Google Storing WLAN Passwords In the Clear

First time accepted submitter husemann writes "Micah Lee from the EFF filed a bug report about Google storing all your WLAN passwords on their application settings backup service without allowing you to encrypt them. So far it's not known whether the passwords are stored encrypted at rest, but just the fact that Google can read them (and disclose them if forced by 'law') is a bit surprising, too put it nicely. Already one German university is concerned enough about this 'feature' that they issued a warning to their users."

more info

[slashmydots]

Strangely missing from the summary is the fact that this only affects Android devices, as far as I read in the article. While most phones allow you to easily "show" aka decrypt and view your wifi password for a network you hopped in ages ago, I happen to know that all desktops and laptops with Windows XP-7 do the same. They're also easily recoverable by third party instant decrypts too. So if you think plaintext or reversible encryption storage of passwords is the problem, that's all devices everywhere, with or without Google. The problem is Google actually having your password.

So what?

[__aawavt7683]

So what? Concern where concern is due. Do you really think that Google is going to be fetching your phone backups, hoping for a wireless password, then driving to your house and connecting to your wifi so that they can... sniff your traffic? Impersonate you on the internet?

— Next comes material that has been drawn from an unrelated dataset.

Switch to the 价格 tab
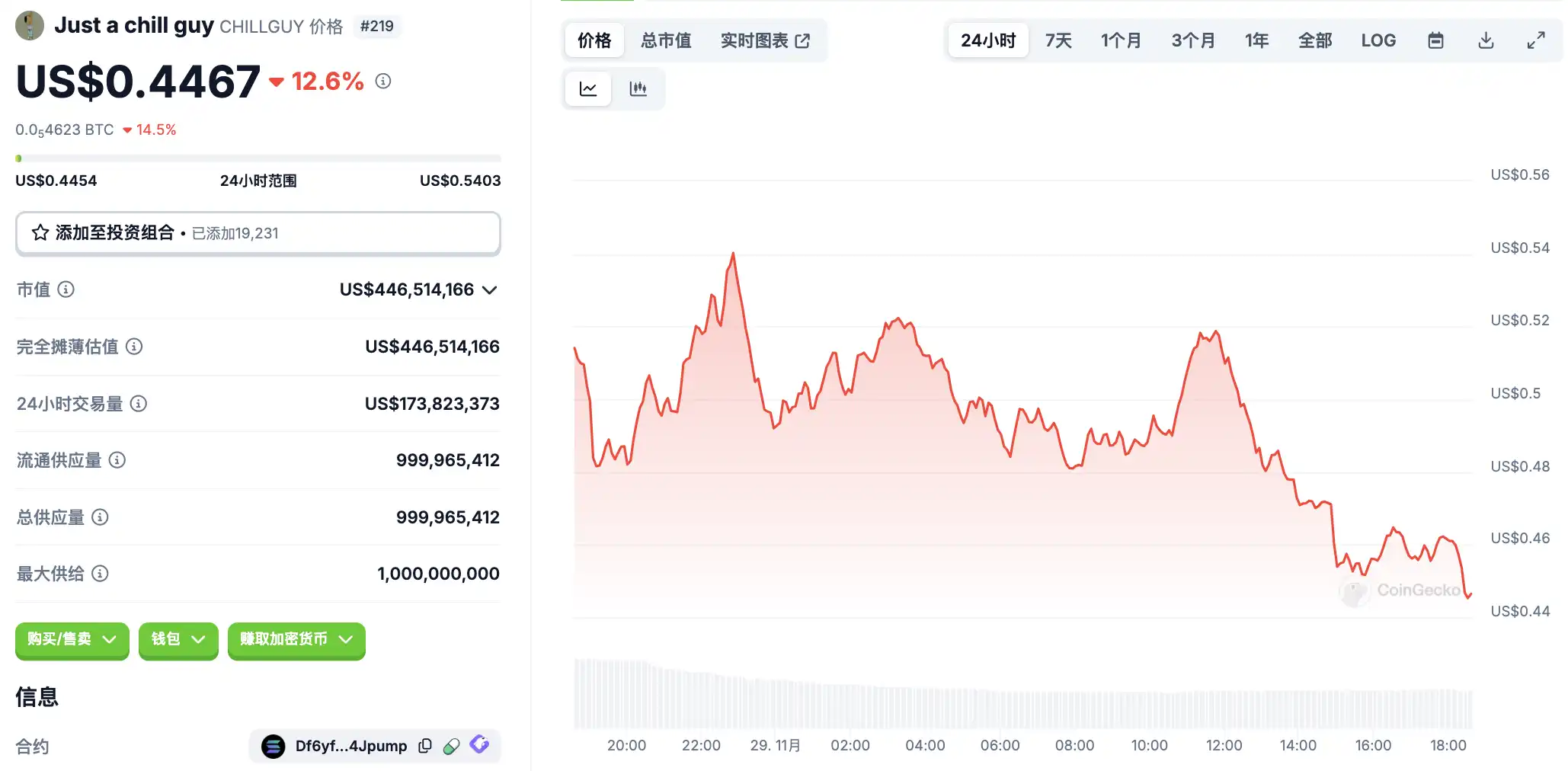pos(594,40)

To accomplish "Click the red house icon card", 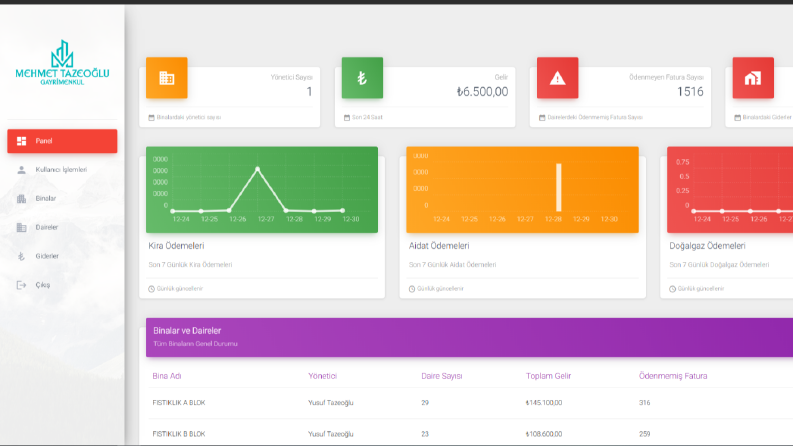I will (753, 78).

How does this in any way matter? even if the password _were_ encrypted, it's reverseable encryption -- it _has_ to be. So they could just decrypt it, anyway. This is the same as on Windows: you can get a wireless key viewer that gives you the password of every network that Windows has memorized. Further, your computer is probably a great deal more accessible to anyone, especially those who are interested in your wireless network, than Google's phone backups.

As for those who are going to say, "Let the user encrypt it with a password!" ... most don't do that. Most people won't put one in, many will forget it if they do, you can't link it to a phone identifier because part of the purpose is in case the phone is lost, and part of the functionality is syncing to Google services -- so it has to be decrypted anyway. Wake me up again when Google syncs all the pictures you've taken with your camera to Picasa and posts them on your auto-created Google+. That'll be a fun day.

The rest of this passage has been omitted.